> [EXERCISE] In the records below, find every line with the word "agent" and copy it.
* * *
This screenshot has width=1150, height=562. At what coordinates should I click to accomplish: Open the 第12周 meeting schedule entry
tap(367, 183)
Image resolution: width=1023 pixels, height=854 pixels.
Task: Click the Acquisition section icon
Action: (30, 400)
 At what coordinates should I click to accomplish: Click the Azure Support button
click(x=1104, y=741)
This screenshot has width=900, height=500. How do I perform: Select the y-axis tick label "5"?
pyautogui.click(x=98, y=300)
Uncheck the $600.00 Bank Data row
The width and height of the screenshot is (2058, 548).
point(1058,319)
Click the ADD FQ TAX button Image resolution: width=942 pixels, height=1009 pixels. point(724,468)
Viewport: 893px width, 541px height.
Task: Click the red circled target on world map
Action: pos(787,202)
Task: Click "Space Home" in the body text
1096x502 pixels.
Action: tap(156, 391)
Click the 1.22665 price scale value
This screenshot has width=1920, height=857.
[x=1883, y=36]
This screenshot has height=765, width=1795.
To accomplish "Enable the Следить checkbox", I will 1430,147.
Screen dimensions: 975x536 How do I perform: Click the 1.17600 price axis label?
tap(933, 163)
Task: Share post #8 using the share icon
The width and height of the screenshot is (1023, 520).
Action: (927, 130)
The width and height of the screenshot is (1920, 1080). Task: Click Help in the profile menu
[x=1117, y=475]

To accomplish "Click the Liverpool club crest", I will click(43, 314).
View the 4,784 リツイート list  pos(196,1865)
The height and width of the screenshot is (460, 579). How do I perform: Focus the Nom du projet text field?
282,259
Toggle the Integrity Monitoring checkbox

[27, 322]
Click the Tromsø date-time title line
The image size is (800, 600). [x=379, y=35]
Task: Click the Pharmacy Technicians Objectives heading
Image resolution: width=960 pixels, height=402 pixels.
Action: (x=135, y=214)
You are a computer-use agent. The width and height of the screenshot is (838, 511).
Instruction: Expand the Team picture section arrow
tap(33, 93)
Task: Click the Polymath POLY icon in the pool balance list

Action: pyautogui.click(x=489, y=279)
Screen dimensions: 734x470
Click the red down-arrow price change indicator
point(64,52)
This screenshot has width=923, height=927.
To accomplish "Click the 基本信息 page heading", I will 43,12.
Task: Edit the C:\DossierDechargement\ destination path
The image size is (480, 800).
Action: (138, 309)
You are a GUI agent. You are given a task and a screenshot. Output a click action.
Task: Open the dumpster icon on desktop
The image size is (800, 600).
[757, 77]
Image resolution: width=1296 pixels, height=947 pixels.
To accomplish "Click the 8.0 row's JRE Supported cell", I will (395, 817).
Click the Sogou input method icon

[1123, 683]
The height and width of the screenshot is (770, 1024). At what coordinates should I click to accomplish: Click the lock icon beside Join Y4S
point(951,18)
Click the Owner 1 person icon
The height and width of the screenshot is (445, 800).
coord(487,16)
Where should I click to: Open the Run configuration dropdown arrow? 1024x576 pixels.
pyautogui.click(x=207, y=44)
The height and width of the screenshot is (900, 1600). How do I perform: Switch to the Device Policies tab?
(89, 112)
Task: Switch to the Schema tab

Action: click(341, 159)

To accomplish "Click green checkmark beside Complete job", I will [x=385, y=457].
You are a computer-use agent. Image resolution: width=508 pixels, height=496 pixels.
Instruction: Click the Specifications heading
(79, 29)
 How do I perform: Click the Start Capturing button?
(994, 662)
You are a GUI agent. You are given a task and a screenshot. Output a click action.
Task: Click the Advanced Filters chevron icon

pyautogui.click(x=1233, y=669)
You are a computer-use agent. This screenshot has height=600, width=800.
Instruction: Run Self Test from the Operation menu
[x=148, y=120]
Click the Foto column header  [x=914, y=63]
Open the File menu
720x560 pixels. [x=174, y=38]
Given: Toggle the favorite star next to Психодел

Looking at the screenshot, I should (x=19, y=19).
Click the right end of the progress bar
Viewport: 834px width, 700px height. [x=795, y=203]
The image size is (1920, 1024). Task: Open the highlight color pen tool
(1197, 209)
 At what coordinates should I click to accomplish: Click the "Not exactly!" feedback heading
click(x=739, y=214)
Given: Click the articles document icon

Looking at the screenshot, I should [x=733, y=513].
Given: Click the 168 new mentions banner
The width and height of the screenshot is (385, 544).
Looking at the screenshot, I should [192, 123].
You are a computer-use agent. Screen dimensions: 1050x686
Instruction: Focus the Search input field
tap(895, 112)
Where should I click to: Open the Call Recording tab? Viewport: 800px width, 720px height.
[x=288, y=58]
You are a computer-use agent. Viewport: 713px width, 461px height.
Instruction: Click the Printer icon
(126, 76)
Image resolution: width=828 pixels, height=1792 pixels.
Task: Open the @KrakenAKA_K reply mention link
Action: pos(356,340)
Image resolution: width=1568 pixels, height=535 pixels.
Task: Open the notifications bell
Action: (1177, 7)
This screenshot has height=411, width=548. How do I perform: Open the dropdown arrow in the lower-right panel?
* * *
> [RESULT OF THIS EXERCISE]
You are a computer-use agent. The width and height of the screenshot is (838, 511).
You are a GUI agent. You are given a task and a screenshot. Output a click action.
You are a computer-use agent. Image resolution: width=508 pixels, height=496 pixels.
You are a GUI agent. You are given a task and a screenshot. Output a click action.
You are a computer-use agent. This screenshot has height=600, width=800.
You are a computer-use agent. Screen dimensions: 1050x686
You are a computer-use agent. Viewport: 713px width, 461px height.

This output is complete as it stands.